道場や部活で柔道を習い始めると、まず最初に受け身を練習させられます。
何故だと思いますか?
畳の上を転がったり、畳を叩いて痛い思いをしたりと、いつまでこんなことをさせるのか?と疑問に思うでしょう。
でも、この受け身がうまく出来る出来ないが、身を守ることはもちろん、投げ技の良し悪しを左右する要因になっているのです。
受け身の種類と実際の使い方
受け身には、前受け身、横受け身、後ろ受け身、前回り受け身があります。
前受け身は、体の前で腕をハの字にして、そのまま畳に倒れこむことで、腕全体で体重を支えるもの。
横受け身は、体を横へ倒し腕で畳を叩いて衝撃を分散するもの。
後ろ受け身は、後ろに倒れた時にあごを引いて畳を叩いて、衝撃を背中と腕で分散するもの。

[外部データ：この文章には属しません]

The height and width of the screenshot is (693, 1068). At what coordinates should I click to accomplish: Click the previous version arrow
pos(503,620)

前回り受け身は、四つん這いの状態から、片方の腕をもう片方の腋の下に滑り込ませ、そのまま前回りの要領で転がるもの。
どの受け身も、倒れた際の衝撃を分散したり、逃がしたりすることで、胴体や頭へのダメージを減らす目的があります。
でも目的はそれだけではありません。
受け身には、もう一つの目的がある
受け身は、投げ技を掛けられ畳に叩きつけられる際の、衝撃から身を守るためのものですが、違う意味もあります。

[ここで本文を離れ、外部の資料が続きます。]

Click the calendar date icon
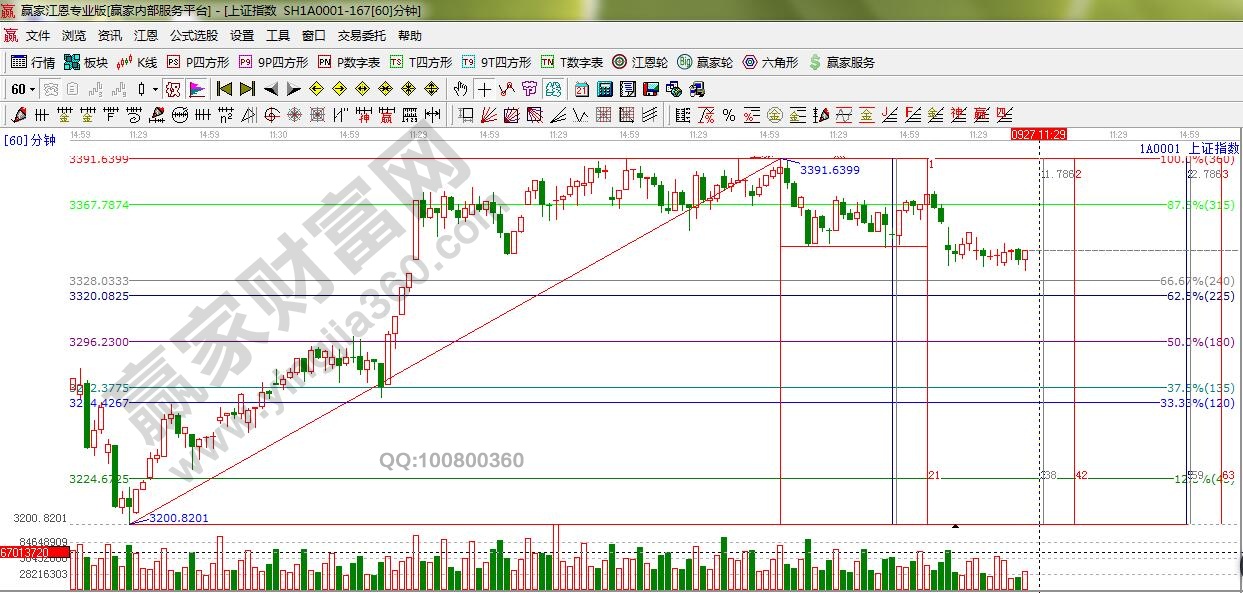The height and width of the screenshot is (593, 1243). click(581, 89)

全ての受け身と投げ技は動作が似ている部分があり、受け身の動きがスムーズにできるようになると、技のキレも良くなります。
例としては、前回り受け身は背負い投げの動作と共通しており、相手を背負ってから投げるまでの動作は前回り受け身そのものです。
よく受け身が下手な奴は、投げ技も汚い、と先輩に言われることがありますが、確かにその通りです。
よく観察してみると理解できるでしょう。
例外として、力で強引に投げている人もいますが、キレイさという点では見劣りするでしょう。
受け身はいざと言う時役に立つ
柔道を何年間も経験していると、受け身も考えずに出来るようになります。
すなわち、自然に体が覚えた状態になります。
一度体で覚えると、柔道をやらなくなっても勝手に体が動くようになります。
凍った路面で滑った時や、落ちている物に躓いた時など、そのまま行けば大けがするところが、大した怪我もなく済んだという経験もすることでしょう。
その時には、覚えておいて良かったと思える筈です。
技に行き詰った時には受け身の動作を考えてみる
このように受け身は体を守るだけでなく、技を掛ける際の動作の一部として成り立っているため、きちんと覚えておくと有効に活用できるでしょう。
投げ技で、いくら練習しても上達しない、技が返されやすいなど、スランプに陥ったら基本に返って、受け身の動作と技の関連を考えてみるといいでしょう。
意外に力まなくても、技が掛かることが分かり、もやもやが解消されることになるかも知れません。
柔道は、筋力や瞬発力も必要ですが、力に入れ方を考えることも必要です。
意外に頭を使いながらうまくなる方法もあるので、考え出すと学校の勉強よりも楽しいですよ。